Die Mini Cabin erinnert an ein Kapsel-Hotel. Jede Schlafkoje verfügt über ein eigenes Fenster, einen Klapptisch, einen Kleiderhaken, eine Steckdose und ein Panel, auf dem sich das Licht regulieren lässt. Zudem können Reisende per Knopfdruck die Bedienung rufen, und es ist immer ersichtlich, ob das WC frei ist.
Irgendwann habe ich all meinen Kram für die Nacht beisammen: das Necessaire, das Handy-Ladekabel und mein improvisiertes Pyjama. Die Abendtoilette vor dem Schlafengehen ist nicht gerade ein Wellnessprogramm.
Der Platz in der Waschkabine, einige Meter von meiner Schlafkoje entfernt, ist sehr knapp bemessen. Als ich mein Necessaire auf die äusserst kleine Ablagefläche stelle, geht gleich der automatische Händetrockner los. Das Zähneputzen wird bei der Mini-Waschschüssel zu einer Herkulesaufgabe. Die Folge: überall Wasserspritzer.
Mehr Schlaf als erwartet
Nach der Abendtoilette geht's zurück in die Kabine. Glücklicherweise habe ich die Schlüsselkarte dabei. Denn durch das Ruckeln des Zuges hat sich die Schiebetür zu meiner Koje von selbst geschlossen. In diesen Fällen sind die Zugbegleiter jeweils schnell zur Stelle und helfen mit einem Generalschlüssel aus, wie ich auf unserer Fahrt gleich mehrmals mitbekomme.
Nun mache ich es mir mit Kissen und Decke bequem in meiner Kabine, verschliesse von innen die Schiebetür und lösche das Licht. «Liege ich hier die ganze Nacht wach, oder finde ich zumindest ein bisschen Schlaf?», frage ich mich. Schneller als erwartet schlafe ich ein – und bin wieder hellwach, als der Zug für sehr lange Zeit am Bahnhof von Innsbruck steht.
Ein kurzer Toilettengang und wieder zurück in die Kabine. Jetzt fällt es mir schwer, nochmals Schlaf zu finden. Ich höre überall Schnarchen: unten, links und rechts. Als der Zug losgefahren ist, überkommt mich erneut die Müdigkeit, und ich döse nochmals ein. Irgendwann vor sechs Uhr erwache ich. Rund um mich herum werden die ersten Frühstücke serviert.
Alles in allem dürften bei mir etwa dreieinhalb Stunden Schlaf zusammengekommen sein. Ganz ehrlich: Ich hatte mit weniger gerechnet. Anderen ergeht es weniger gut: Ihre Smartwatches offenbaren eine Schlafdauer zwischen anderthalb und zwei Stunden.

# # #

→ AUFGABENLISTE:
**1)** Fasse den Absatz des Erfahrungsberichts zur Mini Cabin, der mit „Die Mini Cabin erinnert an“ beginnt, als Stichpunktliste zusammen und behalte seine wichtigsten Angaben bei.
**2)** Nimm den Erfahrungsbericht zur Mini Cabin nach seinem letzten Satz wieder auf und schreibe ihn weiter.
Die Zeilen in den Datenauszügen haben mit dem Erfahrungsbericht zur Mini Cabin nichts zu tun.

Datenauszüge:
# # #

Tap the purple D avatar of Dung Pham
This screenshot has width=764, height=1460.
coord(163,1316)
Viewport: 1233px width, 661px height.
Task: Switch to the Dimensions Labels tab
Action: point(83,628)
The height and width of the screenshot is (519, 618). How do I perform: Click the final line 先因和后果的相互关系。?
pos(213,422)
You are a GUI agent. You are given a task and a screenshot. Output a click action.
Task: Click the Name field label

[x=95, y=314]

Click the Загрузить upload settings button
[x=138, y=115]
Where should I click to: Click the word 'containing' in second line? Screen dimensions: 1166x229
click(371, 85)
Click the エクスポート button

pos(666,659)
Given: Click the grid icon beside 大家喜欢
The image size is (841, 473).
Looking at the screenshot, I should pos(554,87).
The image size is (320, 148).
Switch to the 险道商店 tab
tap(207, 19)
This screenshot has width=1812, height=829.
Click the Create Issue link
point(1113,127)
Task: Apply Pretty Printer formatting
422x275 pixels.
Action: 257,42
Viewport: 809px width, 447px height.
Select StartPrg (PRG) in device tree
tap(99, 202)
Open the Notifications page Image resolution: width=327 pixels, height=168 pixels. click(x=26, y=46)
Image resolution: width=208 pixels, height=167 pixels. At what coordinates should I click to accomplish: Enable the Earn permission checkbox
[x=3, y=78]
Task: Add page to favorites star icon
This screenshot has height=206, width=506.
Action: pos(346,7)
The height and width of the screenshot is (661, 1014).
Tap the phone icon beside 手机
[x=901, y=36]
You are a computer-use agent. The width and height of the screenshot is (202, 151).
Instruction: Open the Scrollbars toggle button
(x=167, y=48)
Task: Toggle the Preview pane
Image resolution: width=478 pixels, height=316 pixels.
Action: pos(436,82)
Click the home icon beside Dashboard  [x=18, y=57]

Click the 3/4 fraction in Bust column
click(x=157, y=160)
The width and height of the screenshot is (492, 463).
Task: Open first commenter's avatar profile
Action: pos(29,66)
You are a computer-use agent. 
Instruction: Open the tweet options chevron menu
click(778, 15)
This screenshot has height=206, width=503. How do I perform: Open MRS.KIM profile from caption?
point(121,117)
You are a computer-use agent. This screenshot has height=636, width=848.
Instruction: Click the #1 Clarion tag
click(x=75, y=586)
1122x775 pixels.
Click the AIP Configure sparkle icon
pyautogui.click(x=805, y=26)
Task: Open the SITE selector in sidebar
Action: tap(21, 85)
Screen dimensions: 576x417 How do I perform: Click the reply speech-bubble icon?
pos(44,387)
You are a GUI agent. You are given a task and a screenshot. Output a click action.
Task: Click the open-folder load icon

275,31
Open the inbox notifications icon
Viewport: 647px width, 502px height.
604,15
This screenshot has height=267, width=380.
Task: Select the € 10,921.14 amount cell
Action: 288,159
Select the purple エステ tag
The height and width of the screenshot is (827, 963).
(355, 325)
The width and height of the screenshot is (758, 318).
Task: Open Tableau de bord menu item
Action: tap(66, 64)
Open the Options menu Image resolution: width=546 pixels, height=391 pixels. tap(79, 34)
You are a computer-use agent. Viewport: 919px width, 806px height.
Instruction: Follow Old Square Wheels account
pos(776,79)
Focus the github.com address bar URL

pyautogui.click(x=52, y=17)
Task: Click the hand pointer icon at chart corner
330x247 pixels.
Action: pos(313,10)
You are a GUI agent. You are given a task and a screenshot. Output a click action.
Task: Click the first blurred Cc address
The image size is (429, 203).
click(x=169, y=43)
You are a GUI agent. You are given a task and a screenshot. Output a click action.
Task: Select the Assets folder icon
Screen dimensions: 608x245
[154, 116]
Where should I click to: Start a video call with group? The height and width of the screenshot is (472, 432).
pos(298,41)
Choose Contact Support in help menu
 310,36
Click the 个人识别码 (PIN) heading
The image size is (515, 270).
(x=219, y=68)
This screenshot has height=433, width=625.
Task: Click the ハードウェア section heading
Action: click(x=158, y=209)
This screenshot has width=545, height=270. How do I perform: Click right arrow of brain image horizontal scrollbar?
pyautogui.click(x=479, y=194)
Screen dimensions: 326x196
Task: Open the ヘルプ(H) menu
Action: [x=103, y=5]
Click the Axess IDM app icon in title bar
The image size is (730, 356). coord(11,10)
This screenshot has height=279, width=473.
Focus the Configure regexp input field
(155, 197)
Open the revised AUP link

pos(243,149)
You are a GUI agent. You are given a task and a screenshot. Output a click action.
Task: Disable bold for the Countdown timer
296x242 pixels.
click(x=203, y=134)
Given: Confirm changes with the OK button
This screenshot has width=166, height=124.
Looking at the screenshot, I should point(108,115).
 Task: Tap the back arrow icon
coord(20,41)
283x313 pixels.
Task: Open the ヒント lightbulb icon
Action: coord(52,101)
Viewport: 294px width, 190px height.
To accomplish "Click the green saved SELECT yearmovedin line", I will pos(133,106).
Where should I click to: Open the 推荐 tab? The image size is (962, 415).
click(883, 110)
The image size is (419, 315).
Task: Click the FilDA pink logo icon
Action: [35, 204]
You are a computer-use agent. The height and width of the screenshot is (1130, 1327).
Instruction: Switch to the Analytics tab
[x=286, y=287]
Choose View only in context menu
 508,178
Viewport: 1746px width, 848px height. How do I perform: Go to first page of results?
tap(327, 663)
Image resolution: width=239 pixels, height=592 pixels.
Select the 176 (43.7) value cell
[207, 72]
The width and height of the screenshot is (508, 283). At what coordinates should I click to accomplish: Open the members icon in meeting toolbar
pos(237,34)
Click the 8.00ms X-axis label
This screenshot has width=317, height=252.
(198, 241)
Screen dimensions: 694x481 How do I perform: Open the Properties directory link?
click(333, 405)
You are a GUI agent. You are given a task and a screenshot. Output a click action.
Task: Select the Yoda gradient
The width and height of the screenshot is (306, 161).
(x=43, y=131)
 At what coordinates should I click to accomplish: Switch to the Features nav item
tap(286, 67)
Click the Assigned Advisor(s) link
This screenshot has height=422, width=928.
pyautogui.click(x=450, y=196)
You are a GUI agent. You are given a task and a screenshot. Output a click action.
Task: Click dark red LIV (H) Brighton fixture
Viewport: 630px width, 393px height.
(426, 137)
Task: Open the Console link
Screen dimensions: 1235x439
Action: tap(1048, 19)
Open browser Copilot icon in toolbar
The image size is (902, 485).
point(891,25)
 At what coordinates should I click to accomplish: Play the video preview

# # #

→ GELÖSTE AUFGABEN:
**1)**
- Die Mini Cabin erinnert an ein Kapsel-Hotel.
- Jede Schlafkoje hat ein eigenes Fenster, einen Klapptisch, einen Kleiderhaken, eine Steckdose und ein Panel zum Regulieren des Lichts.
- Per Knopfdruck lässt sich die Bedienung rufen.
- Ob das WC frei ist, ist jederzeit ersichtlich.

**2)**
Ich habe schlicht keinen Hunger und verzichte auf ein Frühstück. In der Waschkabine mache ich mich bereit für den Tag. Auf dem Weg dahin und wieder zurück blicke ich in viele müde Augen. Richtig erholt sieht niemand aus. Aber die Gruppe nimmt es mit Humor. Nicht zuletzt dank dem Support von Railtour-Verkaufschef Mike Jakob, der den hart geprüften Reiseprofis fast pausenlos mit Rat und Tat zur Seite steht.
Um 8.29 Uhr nimmt das Bahnabenteuer quer durch Österreich ein gutes Ende. Unser Zug fährt pünktlich in den Bahnhof von Bregenz ein. Die Stimmung in der Gruppe ist gelöst.
Mein Fazit fällt gemischt aus: Wer auf Reisen im Nachtzug nicht auf Komfort verzichten möchte, ist im teureren Schlafwagen besser aufgehoben. Dort sind die Chancen auf eine erholsame Nacht deutlich höher. Zudem bieten alle Schlafabteile der neuesten Nachtzug-Generation ein eigenes WC mit integrierter Dusche.
Dennoch haben auch die Mini Cabins ihren Reiz – besonders für unkomplizierte Alleinreisende mit kleinem Budget. Der Preis von rund 50 Franken pro Fahrt über Railtour ist äusserst attraktiv. Hervorzuheben ist ausserdem die durchdachte Ausstattung der Kabinen. Und meine Befürchtungen bezüglich der Temperatur haben sich nicht bestätigt: Die Luft in der Kabine ist zwar etwas trocken, doch ich musste weder schwitzen noch frieren.
Hätte ich klüger gepackt und im Vorfeld genauer gewusst, was mich erwartet, wäre alles ein wenig entspannter verlaufen. Sei’s drum: Vielleicht werde ich nie wieder in einer solchen Mini-Kabine übernachten, aber es bleibt für mich ein Zugerlebnis, das ich nicht missen möchte.